Undeterred by the glowering forecast, the Biden administration has planned a weekend cook-out. “Over the past three years, the Biden administration has driven an historic recovery,” Treasury Secretary Janet Yellen declared during Thursday testimony before the Senate Banking Committee, with all the cheeriness of a turnip. She later conceded under questioning that “we need to reduce deficits and to stay on a fiscally sustainable path,” an answer as effective as a clogged culvert. “By suggesting that we need to stay on a sustainable path, she’s saying we’re on one right now,” Griffith responded. “We are already on the path to unsustainability.”

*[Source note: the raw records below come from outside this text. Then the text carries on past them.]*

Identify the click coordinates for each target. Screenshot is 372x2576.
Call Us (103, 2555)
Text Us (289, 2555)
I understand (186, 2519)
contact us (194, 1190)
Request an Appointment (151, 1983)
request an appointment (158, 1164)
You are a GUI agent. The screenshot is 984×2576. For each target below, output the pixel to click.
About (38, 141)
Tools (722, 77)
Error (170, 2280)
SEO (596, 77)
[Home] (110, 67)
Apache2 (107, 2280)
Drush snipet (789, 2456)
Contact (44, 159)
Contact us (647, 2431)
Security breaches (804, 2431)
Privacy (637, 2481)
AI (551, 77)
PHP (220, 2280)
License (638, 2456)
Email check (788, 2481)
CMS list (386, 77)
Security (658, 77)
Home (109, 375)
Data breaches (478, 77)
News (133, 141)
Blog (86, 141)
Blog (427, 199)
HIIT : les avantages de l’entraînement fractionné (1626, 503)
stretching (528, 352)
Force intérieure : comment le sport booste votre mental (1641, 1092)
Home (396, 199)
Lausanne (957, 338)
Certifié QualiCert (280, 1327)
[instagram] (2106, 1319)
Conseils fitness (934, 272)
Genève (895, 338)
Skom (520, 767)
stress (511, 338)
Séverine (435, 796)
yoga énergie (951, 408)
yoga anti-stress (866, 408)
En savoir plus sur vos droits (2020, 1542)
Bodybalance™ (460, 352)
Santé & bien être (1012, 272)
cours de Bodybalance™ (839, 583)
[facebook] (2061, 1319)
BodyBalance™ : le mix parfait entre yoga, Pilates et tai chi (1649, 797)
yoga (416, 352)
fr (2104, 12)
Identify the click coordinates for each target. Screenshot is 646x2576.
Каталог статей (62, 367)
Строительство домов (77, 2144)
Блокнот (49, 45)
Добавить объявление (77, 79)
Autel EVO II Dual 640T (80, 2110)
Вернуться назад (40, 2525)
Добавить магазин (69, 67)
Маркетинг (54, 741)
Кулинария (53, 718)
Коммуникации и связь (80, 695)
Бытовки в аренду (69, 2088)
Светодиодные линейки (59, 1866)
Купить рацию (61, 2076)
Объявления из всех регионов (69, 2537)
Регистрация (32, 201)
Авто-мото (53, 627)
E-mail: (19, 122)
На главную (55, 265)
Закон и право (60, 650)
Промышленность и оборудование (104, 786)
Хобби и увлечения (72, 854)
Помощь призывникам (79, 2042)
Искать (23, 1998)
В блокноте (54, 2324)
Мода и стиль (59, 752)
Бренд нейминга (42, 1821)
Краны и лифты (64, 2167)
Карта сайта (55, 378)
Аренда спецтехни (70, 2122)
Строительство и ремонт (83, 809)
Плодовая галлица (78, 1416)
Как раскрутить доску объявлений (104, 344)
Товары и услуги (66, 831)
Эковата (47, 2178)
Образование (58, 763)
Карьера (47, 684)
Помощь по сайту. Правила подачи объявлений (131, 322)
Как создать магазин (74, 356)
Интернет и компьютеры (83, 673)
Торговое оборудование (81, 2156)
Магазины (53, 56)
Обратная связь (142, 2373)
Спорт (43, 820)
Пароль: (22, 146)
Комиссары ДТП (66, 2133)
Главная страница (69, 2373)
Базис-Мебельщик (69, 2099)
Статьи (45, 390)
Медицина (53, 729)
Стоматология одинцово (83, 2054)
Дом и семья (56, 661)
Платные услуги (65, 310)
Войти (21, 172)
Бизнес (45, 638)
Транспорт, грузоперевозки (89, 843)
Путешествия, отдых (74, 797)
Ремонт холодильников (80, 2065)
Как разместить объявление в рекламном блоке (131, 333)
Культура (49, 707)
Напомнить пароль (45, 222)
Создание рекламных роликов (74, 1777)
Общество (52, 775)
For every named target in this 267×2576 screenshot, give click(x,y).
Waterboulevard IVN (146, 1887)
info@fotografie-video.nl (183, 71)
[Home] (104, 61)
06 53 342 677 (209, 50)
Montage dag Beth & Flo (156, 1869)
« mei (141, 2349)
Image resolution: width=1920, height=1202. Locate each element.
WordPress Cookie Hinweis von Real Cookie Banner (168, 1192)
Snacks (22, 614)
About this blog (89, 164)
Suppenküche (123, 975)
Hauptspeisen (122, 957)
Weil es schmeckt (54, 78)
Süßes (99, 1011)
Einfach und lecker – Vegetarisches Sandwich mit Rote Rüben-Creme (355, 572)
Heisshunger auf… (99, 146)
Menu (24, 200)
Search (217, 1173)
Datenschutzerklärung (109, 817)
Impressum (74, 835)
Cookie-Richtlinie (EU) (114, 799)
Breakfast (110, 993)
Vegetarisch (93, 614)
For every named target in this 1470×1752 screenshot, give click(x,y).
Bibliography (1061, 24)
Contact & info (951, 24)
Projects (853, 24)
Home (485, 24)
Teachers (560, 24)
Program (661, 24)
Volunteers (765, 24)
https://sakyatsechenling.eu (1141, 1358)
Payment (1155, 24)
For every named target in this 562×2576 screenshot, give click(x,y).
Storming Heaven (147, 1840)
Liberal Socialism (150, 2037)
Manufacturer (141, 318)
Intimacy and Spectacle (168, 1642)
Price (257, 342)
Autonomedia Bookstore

Yellen further argued that America’s current debt burden is nothing to worry about. “Thus far, in real terms, the interest burden of the debt has remained within or below historical norms,” she said. According to the CBO, the 50-year average of net interest expenditures is 2.1% of GDP; the U.S. government spent 2.4% of GDP servicing the debt in 2023 and will spend 3.1% of GDP servicing the debt in 2024. Coming from a current Treasury Secretary and former Federal Reserve chair, Yellen’s remark is akin to an air traffic controller arguing, “Thus far, in real terms, that jet airliner accelerating down the runway has not yet become airborne.”
In response to a question from Senator Mike Rounds (R-S.D.), Yellen said she had “seen no sign” of waning foreign interest in U.S. debt, an “absolutely ludicrous” remark in Griffith’s estimation. “Over the last two and a half years, foreign investors have only been willing to purchase about one penny of every new dollar of federal debt that we’ve taken on. In years past, foreign investors bought about one third of our federal debt,” Griffith explained. “With investor demand drying up for that debt, that means that the federal government has to pay more to those who will lend us money. … That trickles down directly to us as consumers.”
While the Biden administration may be unconcerned about the debt, at least some members of Congress have sought to restore sanity and accountability to the budgeting process. Thus far, their achievements have been flimsy at best. As a result of the spending cuts Republicans negotiated in the debt limit deal last summer, the CBO reduced their estimated deficit for 2024 by $0.1 trillion (4%) and their estimated cumulative deficit for 2024-2033 by $1.4 trillion (7%). You could as easily dig a trench with a teaspoon, or stop a locomotive’s momentum with a Q-tip, as resolve America’s budgetary crisis with such puny half-measures.
This situation illustrates the truth that elections have consequences. The reason why congressional budget hawks can’t achieve any significant savings is that there are too few of them, compared to their colleagues who want to keep spending money. At root, this is a problem that can only be solved when voters and candidates get serious about demanding and delivering fiscal sanity in Washington. America is barreling straight toward a fiscal cliff. Will anyone care enough to stop her?
Joshua Arnold is a senior writer at The Washington Stand.